Acordei com vontade de beijar um homem. Não saí do armário. É saudades do meu pai. Saudades de brincar de plástico bolha com o lóbulo da sua orelha. Quantas histórias! Vou contar uma que marcou minha alma e seu corpo. Uma que começou com uma carreata de sorveteiros.
Uma loja estava sendo inaugurada perto de casa. Fui participar da distribuição gratuita de sorvetes. Na pressa, me descuidei com o trânsito e acabei tendo o pé atropelado por um fusca. Só que ao invés de passar por cima do meu pé, o fusca parou em cima dele. Depois me puxaram pelo braço até o pé sair debaixo do pneu. Resultado, além do pé quebrado perdi a pele de cima do pé.
Os médicos fizeram enxerto. Funcionou. Só que teve que engessar também. O enxerto precisava de curativo e o osso precisava de imobilização. A solução foi fazer uma janela no gesso para possibilitar a troca do curativo.
Nada doía tanto quanto trocar aquele curativo. Por mais jeitosos que os enfermeiros fossem, por mais pomada que se colocasse no local, a gaze grudava na carne e retirá-la era como arrancar a pele. E pior que uma vez por semana a tortura se repetia para evitar infecção. É aí que meu pai entra nessa história.
Certa vez, durante uma viajem, meu pai me levou à farmácia para trocar o curativo. O farmacêutico tirou a tampa do gesso e meu pé já começou a doer. “Por favor… por favor… por favor… pai… pede para ele parar!”, eu implorei.
Prometi estudar 12 horas por dia. Prometi jogar futebol na terra e voltar com a roupa limpa. Prometi arrumar a cama. Prometi comer só um bis. Não teve acordo.
Claro que nenhum pai gosta de ver o filho sofrendo, mas tem dores que temos que passar para continuarmos vivendo. Além do que, dor muito maior viria se aquele enxerto infeccionasse. Meu pai balançou a cabeça e deu autorização ao farmacêutico para prosseguir com a troca do curativo.

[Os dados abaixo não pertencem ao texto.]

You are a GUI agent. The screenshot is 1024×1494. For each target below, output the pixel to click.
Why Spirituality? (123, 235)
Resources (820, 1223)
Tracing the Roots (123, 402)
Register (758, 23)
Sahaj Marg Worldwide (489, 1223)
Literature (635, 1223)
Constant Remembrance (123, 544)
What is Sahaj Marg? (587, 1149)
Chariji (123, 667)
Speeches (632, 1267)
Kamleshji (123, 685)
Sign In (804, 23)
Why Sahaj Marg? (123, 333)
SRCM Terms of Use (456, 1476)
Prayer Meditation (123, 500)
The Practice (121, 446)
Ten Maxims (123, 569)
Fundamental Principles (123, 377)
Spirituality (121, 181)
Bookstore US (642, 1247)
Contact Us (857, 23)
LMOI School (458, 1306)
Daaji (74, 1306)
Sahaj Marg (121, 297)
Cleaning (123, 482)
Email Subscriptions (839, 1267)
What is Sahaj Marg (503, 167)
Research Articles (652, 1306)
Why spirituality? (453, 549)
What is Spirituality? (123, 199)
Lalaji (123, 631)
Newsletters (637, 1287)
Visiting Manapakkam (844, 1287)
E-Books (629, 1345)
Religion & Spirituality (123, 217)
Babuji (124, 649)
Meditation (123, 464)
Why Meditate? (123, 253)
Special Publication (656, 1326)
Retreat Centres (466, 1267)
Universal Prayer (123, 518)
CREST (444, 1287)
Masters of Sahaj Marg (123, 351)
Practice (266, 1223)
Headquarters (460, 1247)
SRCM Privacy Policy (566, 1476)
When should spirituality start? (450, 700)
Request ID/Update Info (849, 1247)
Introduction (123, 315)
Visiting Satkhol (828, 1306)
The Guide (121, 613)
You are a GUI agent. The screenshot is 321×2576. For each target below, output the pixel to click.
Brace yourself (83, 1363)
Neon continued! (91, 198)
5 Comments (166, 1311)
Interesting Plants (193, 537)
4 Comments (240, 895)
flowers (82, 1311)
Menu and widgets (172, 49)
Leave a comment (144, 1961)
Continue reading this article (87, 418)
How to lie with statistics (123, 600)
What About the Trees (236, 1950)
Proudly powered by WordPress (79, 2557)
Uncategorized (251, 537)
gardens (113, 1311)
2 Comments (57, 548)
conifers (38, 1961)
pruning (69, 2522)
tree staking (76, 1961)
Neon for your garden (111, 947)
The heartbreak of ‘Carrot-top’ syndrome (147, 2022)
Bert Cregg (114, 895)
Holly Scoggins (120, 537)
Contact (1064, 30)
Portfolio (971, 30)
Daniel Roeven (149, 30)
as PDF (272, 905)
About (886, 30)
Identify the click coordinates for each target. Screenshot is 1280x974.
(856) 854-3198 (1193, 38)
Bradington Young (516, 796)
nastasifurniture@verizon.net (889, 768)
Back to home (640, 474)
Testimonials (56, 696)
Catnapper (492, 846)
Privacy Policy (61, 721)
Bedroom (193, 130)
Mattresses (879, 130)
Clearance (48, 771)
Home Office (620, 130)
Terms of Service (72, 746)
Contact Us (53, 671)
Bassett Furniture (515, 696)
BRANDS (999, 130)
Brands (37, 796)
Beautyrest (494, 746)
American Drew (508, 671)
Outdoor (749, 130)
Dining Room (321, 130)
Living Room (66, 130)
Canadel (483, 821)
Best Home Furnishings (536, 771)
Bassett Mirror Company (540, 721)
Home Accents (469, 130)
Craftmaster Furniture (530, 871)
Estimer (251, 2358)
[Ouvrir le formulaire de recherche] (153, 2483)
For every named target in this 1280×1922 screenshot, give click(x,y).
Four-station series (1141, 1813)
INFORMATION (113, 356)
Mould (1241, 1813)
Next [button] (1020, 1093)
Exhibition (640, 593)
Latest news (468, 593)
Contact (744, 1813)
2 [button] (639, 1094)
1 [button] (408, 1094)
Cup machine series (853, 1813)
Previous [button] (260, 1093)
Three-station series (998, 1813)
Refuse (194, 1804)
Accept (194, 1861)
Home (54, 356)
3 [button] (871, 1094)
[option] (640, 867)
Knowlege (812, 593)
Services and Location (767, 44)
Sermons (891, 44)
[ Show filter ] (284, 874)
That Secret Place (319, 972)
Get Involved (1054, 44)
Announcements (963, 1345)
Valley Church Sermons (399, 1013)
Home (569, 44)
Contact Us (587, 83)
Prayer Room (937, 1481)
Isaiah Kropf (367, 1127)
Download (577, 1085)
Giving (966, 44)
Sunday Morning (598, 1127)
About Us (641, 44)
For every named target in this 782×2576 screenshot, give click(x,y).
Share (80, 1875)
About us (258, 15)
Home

Disse ao meu pai que ele era mal, que era o pior pai do mundo, etc. Meu pai me deixou xingá-lo e reclamar a vontade. Depois esticou o braço e me disse: “O tanto que doer no pé, você morde no meu braço”.
Sim, meu pai foi grande, mas como a dor deixa a gente pequeno e cego, não me convenceu. Quanto mais o farmacêutico puxava o gaze, mais doía, e quanto mais doía, mais eu cravava meus dentes de leite no braço do meu pai. Mordia de raiva e vingança. Mordia de filho pródigo.
Acordei com saudades de beijar e morder esse homem.